**Yapılacak iş A**
Cemali Faşi'nin itiraflarına dair metne göre aşağıdaki soruları cevaplayın.
(i) Faşi, İranlı bilim adamlarını öldürmek için Mossad'dan ne kadar para almıştır?
(ii) Faşi, Telaviv'e uçmak için sahte evrak düzenlediğini hangi havalimanıyla ilişkili olarak kaydetmiştir?
(iii) Faşi, profesörün ikamet ettiği sokağa vardığında sokağı nasıl bulmuştur?
**Yapılacak iş B**
Cemali Faşi'nin itiraflarına dair metni, gösterilen son cümlenin ardından sürdürün.

Mecid Cemali Faşi, Ocak 2011’de Tahran Üniversitesinde öğretim üyeliği görevini sürdürmekte olan Prof. Dr. Mesut Ali Muhammedi’yi, bomba yüklü motosikletini uzaktan kumandayla patlatarak öldürmüştü. İranlı bilim adamlarını öldürmek için Mossad’dan 120 bin dolar para almış ve İsrail’de uzun süreli bir eğitim de görmüştü. Cemali Faşi, itiraflarında Azerbaycan’daki Haydar Aliyev Havalanı’ndan Telaviv’e uçmak için sahte evrak düzenlediğini de kaydetmiş.

İtiraflarında Faşi şunları söylüyor: “Sabah erken uyandım ve eğitim aldığımız şekilde ardiyeye gittim. İçinde bomba bulunan kutuyu hazırladım. Motosikleti evin dışına çıkardım ve daha önce kendileriyle iletişim kurduğum kişilerin bulunduğu yere gittim. Profesörün ikamet ettiği sokağa vardığımda sokak bomboştu. Kimseler yoktu. Motosikleti kaldırımın üstüne koydum ve evin önüne park ettim. Bana görevin yerine getirildiğini, eşyalarımla bagajımdan kurtulmam gerektiğini söylediler.

**Aşağıdaki veriler**
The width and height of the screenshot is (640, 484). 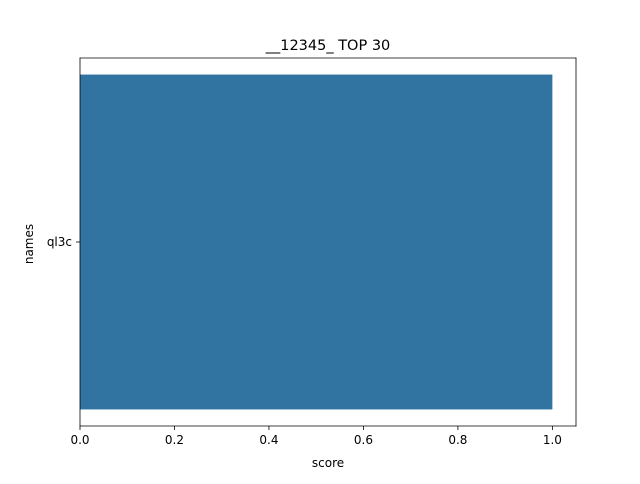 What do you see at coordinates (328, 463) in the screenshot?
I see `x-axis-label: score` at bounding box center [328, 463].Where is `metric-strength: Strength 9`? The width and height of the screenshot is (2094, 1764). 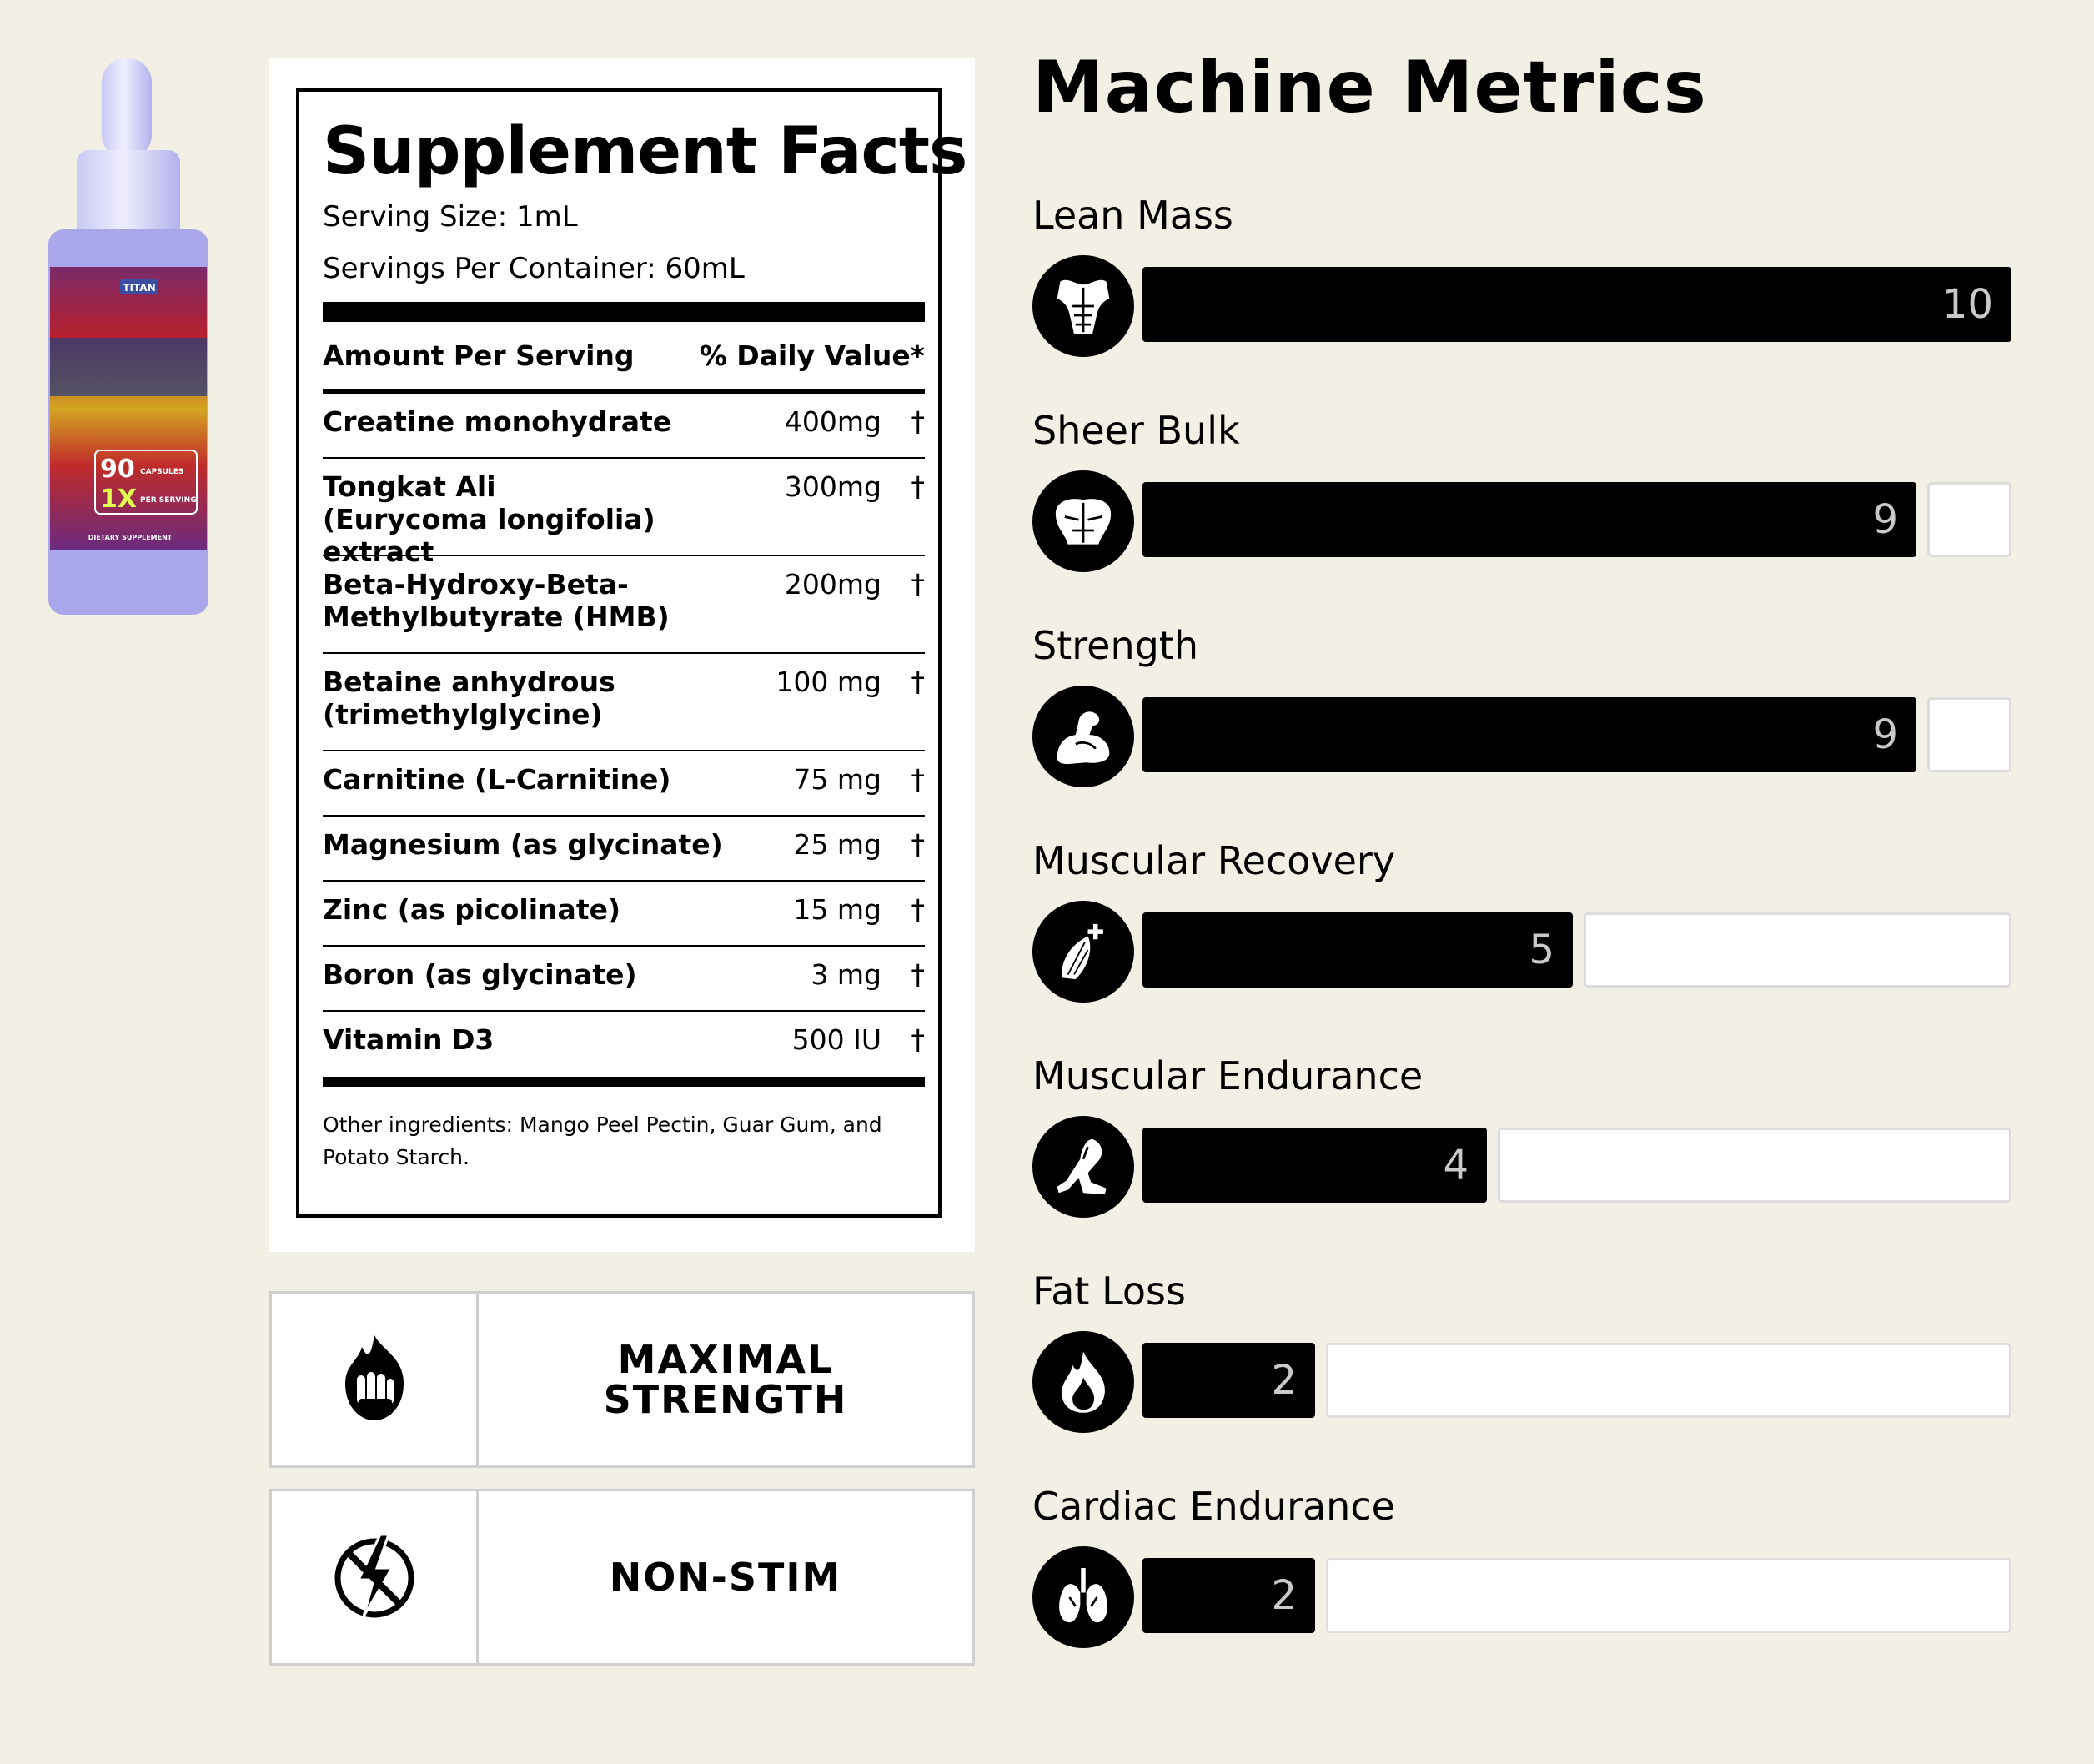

**Alıştırma cevabı A**
(i) 120 bin dolar almıştır.
(ii) Azerbaycan'daki Haydar Aliyev Havalanı ile ilişkili olarak kaydetmiştir.
(iii) Sokak bomboştu ve orada kimse yoktu.

**Alıştırma cevabı B**
Cemali Faşi, 15 Mayıs 2012’de İran yargısının verdiği karar üzerine idam edildi. Bu arada yeri gelmişken Azerbeycan’ın Mossad ajanları ve suikastçılarının cenneti olduğunu söylemekte fayda var.

Cavidan kod adlı Cafer Hoşzeban adlı İranlı da Mossad’ın operasyonda kullandığı başka bir ajanlaştırılmış İranlıydı. Bu kişi Azeri güvenlik görevlilerinin himayesinde çalışan ve nükleer suikastlarda görev alan bir isimdi. İran İstihbarat Bakanlığı, Azerbeycan’dan Mossad’ın İranlı ajanlarının ülkesine iadesini talep etti. İranlıların elinde bulunan belgeler Azeri yetkililerin İranlı nükleer bilim adamlarına yönelik düzenlenen suikastlarda rol aldıkları ve bu konuda CIA ile Mossad’a yardım ettiklerini gösterirken özellikle Mustafa Ahmedi Ruşen’in öldürülmesindeki rolünün kesin olduğunu kaydediyordu.

Ahmedi Ruşen, 11 Ocak 2012’de, Tahran’ın kuzeyindeki Allame Tabatabai Üniversitesi yakınlarındaki bir arabaya yanaşan motosikletli bir kişinin yerleştirdiği bombayla suikasta uğramıştı.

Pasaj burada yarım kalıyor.